What Is a Sarcoma and What Types of Sarcomas Exist?

What Is a Sarcoma?

A sarcoma is a malignant tumour arising from mesenchymal tissue — the connective tissue that forms muscles, fat, blood vessels, nerves, tendons and cartilage. Sarcomas are rare, representing less than 1% of all adult malignancies, but they are the most common solid tumours in children and young adults. Over 70 histological subtypes exist.

Main Types of Sarcomas

Liposarcoma: Arises from fat tissue. Most common retroperitoneal sarcoma.
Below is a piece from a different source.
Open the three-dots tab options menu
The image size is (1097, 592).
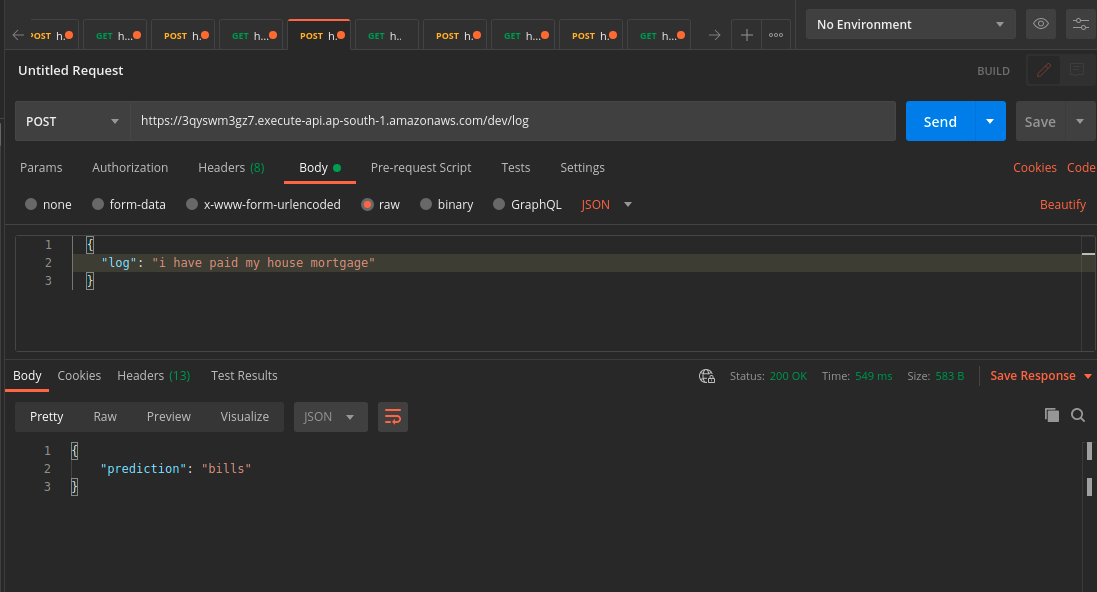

Subtypes: well-differentiated, dedifferentiated, myxoid, round cell, pleomorphic — with very different behaviours. Leiomyosarcoma: Arises from smooth muscle. Common in the retroperitoneum, uterus, gastrointestinal tract and vascular walls. Gastrointestinal Stromal Tumour (GIST): Arises from interstitial cells of Cajal. Treated with targeted therapy (imatinib) and surgery. Synovial sarcoma: Typically affects young adults in the extremities. Responds to chemotherapy. Rhabdomyosarcoma: Arises from skeletal muscle precursors. Most common soft tissue sarcoma in children. Undifferentiated pleomorphic sarcoma (UPS): High-grade sarcoma of uncertain origin. Ewing sarcoma: Aggressive sarcoma of bone and soft tissue, most common in adolescents. Desmoid tumour (aggressive fibromatosis): Locally aggressive but non-metastasising. Complex management.

Diagnosis

Imaging: MRI is preferred for extremity sarcomas; CT for intra-abdominal. PET-CT for staging. Biopsy: Core needle biopsy (not excisional biopsy) by an experienced team. Biopsy site and technique affect subsequent surgical planning. Pathology review at a sarcoma reference centre is essential for accurate subtype diagnosis. Molecular testing: Increasingly important for subtype classification and targeted treatment decisions (FISH for MDM2, NGS panels).

Treatment Principles

Wide en-bloc surgical resection with clear margins is the cornerstone. Adjuvant or neoadjuvant radiotherapy for selected extremity sarcomas. Chemotherapy for specific subtypes (synovial sarcoma, rhabdomyosarcoma, Ewing). Targeted therapy for GIST (imatinib). Immunotherapy emerging for selected subtypes. Retroperitoneal sarcomas require multivisceral resection at specialised centres.